**Requirement 1**
Reproduce verbatim the rows from the line with "Click the Add promotional code link" up to and including the line with "pos(1127,275)", omitting any picture placeholders.

**Document section**
## Start

AUGUSTA – More than 200 retired teachers from every county in Maine turned out at the State House on Wednesday in support of legislation that would increase the portion of their health insurance premium the state picks up.

The state now pays 30 percent of the retired teachers’ health premiums. In contrast, the state covers 100 percent of health benefits for retired state government employees. The teachers want to move closer to equality with the state employees.

A bill submitted by Sen. Mary Cathcart, D-Orono, would have the state’s share of retired educators’ health coverage rise from 30 percent to 40 percent Jan. 1, and then step up to 50 percent in January 2003.

For Phil Gonyar, who taught history in Bangor for 16 years in the 1960s and ’70s, any increased state help would be appreciated.

“It would leave me more money to spend on other necessities,” Gonyar, who retired from teaching in 1991, said after a hearing on Cathcart’s measure before the Legislature’s Appropriations Committee.

Given an 18 percent hike in his health insurance premiums last year and facing a 20.5 percent jump come July, Gonyar said, “Health insurance is taking more and more of my discretionary funds.”

If the state went to a 50 percent share July 1, the same day the 20.5 percent health insurance jump takes affect, Catherine Sullivan would save $63.40.

Sullivan was a teacher and administrator at Westbrook High School for more than 30 years. Now the president of the Maine Retired Teachers Association, she now pays $184 while the state pays $80 of her monthly health insurance premium.

In July, she will begin paying $222 after the 20.5 percent increase pushes the monthly premium up to $317.

The issue for Sullivan is equality with state employees.

“We’re all under the Maine State Retirement System,” she pointed out. “We pay the same contribution to get into it. The one disparate benefit is in health care.”

## End

**Supplied information**
## Start

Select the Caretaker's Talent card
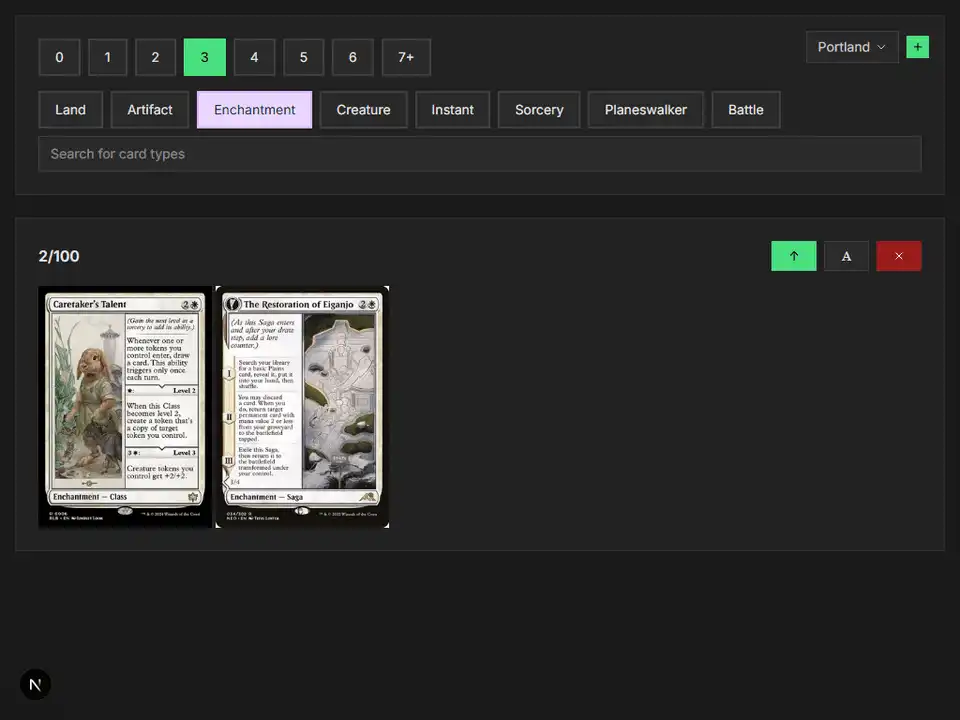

## End
## Start

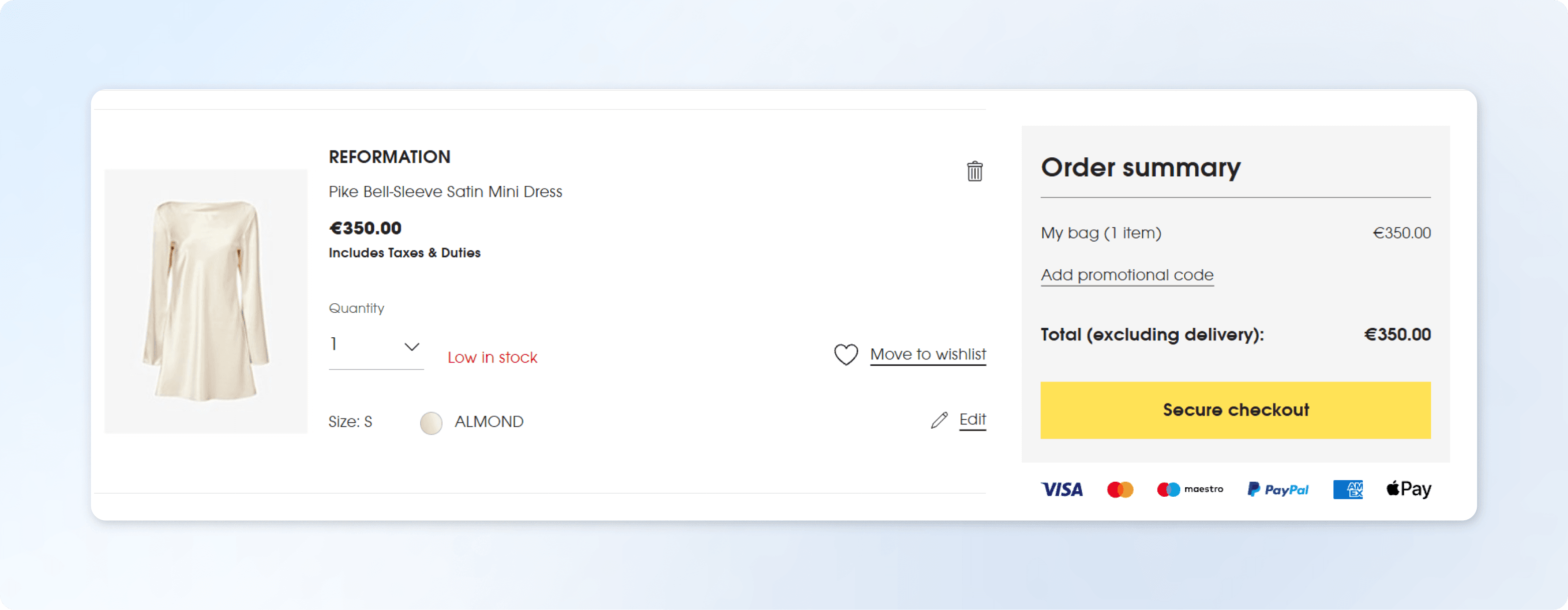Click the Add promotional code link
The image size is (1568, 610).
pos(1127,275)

## End
## Start

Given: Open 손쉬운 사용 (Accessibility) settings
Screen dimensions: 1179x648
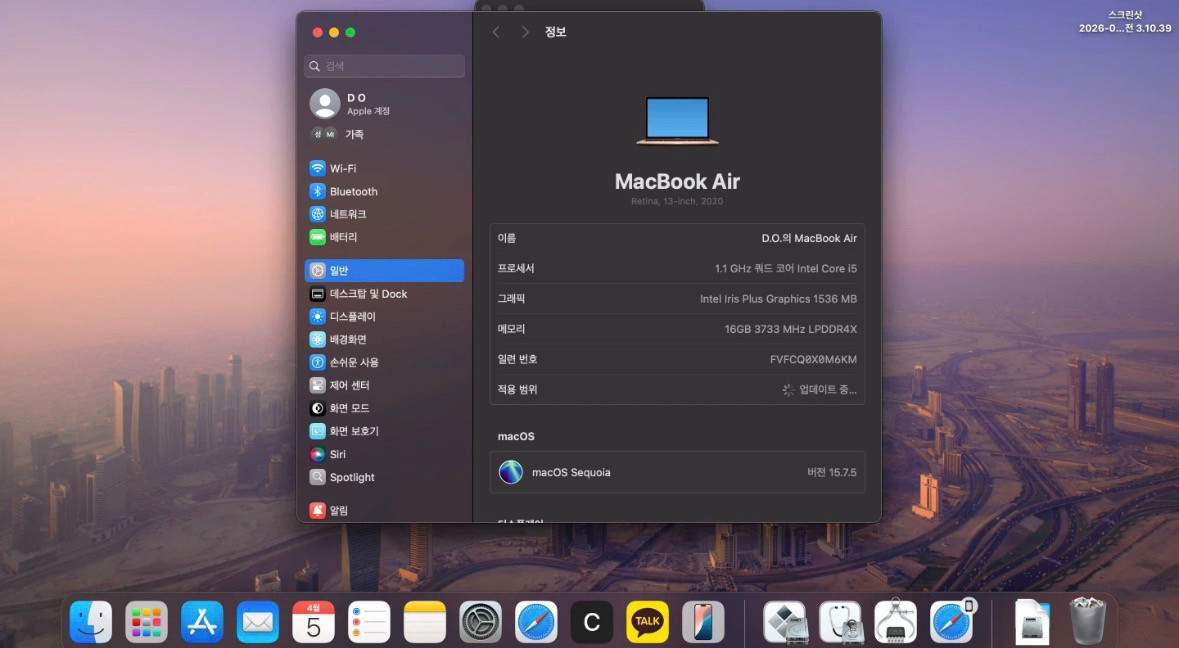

## End

**Requirement 2**
Extend the article on Maine's retired teachers and their health insurance premiums, picking up after its final sentence.

**Expected output 1**
Click the Add promotional code link
The image size is (1568, 610).
pos(1127,275)

**Expected output 2**
According to Cathcart, “The treatment of retired teachers is the most blatant inequality in the entire state retirement system.”

However, she did not propose having the state cover the health benefits in full for them because of the cost, she said. “I didn’t think there was a chance of getting 100 percent, and I’m a pragmatist.”

Going to a 50 percent share would cost the state an additional $3.4 million a year beginning in the 2002-2003 fiscal year.

A total of 8,344 teachers would be affected by the proposal, according to Steve Crouse of the Maine Education Association, the statewide teachers union.

He explained that in 1967, the state began to cover 100 percent of retired state employees’ health coverage.

It took 20 years for the state to pick up anything for retired teachers. In 1987, the state began to cover 10 percent of their health premiums, Crouse said, ratcheting up its share to 25 percent by 1990. Then in 1998, the Legislature bumped it up again, to the current 30 percent.

While the effort has support among legislative leaders – Senate President Michael Michaud, D-East Millinocket, and House Speaker Michael Saxl, D-Portland, have submitted similar legislation – the fate of Cathcart’s bill is uncertain due to the current deadlock over the state budget.